Pour soutenir que la directrice générale de l’agence régionale de santé a entaché son appréciation d’erreur au regard des dispositions des articles L. 5125-3 et L. 5125-3-2 du code de la santé publique précitées, M. D... se borne à faire valoir que la desserte en médicaments est déjà réalisée de manière optimale dans ce quartier. Toutefois, dès lors qu’il ne ressort pas des pièces du dossier, et qu’il n’est d’ailleurs pas même allégué, que le transfert ne compromettra pas cette desserte, le moyen ne peut qu’être écarté.
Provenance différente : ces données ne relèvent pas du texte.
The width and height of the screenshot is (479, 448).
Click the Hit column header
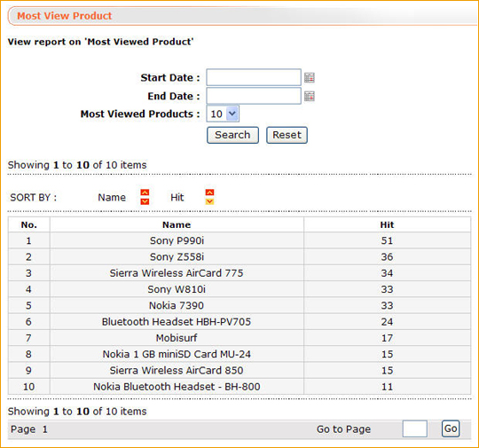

Il résulte de tout ce qui précède, sans qu’il soit besoin d’examiner la fin de non-recevoir opposée en défense, que la requête de M. D... doit être rejetée.

Sur les frais liés au litige :

La SELARL Pharmacie avenue de l’Opéra, intervenante en défense, est bénéficiaire de l’autorisation de transfert, prise à sa demande, qui est contestée. Elle aurait eu, par suite, qualité pour former tierce opposition au jugement si celui-ci avait prononcé l'annulation de l'arrêté et si elle n'avait pas été présente à l'instance. Elle doit donc être regardée comme une partie pour l'application de l'article L. 761-1 du code de justice administrative. Il y a lieu, dans les circonstances de l’espèce, de faire application des dispositions de cet article et de mettre à ce titre à la charge de M. D... une somme de 1 500 euros au profit de la SELARL Pharmacie avenue de l’Opéra.

D E C I D E :

Article 1er : La requête de M. D... est rejetée.

Article 2 : M. D... versera à la SELARL Pharmacie avenue de l’Opéra une somme de 1 500 euros au titre des dispositions de l’article L. 761-1 du code de justice administrative.

Article 3 : Le présent jugement sera notifié à M. A... D..., au directeur de l’Agence régionale de santé d’Île-de-France et à la SELARL Pharmacie avenue de l’Opéra.

Délibéré après l'audience du 13 février 2026, à laquelle siégeaient :

Mme Weidenfeld, présidente,
M. Nourrisson, premier conseiller,
M. Buron, premier conseiller.

Rendu public par mise à disposition au greffe le 6 mars 2026.


Le rapporteur,


S. Buron


La présidente,


K. WeidenfeldLe greffier


A. Lemieux

La République mande et ordonne à la ministre de la santé, des familles, de l’autonomie et des personnes handicapées en ce qui la concerne ou à tous commissaires de justice à ce requis en ce qui concerne les voies de droit commun, contre les parties privées, de pourvoir à l'exécution de la présente décision.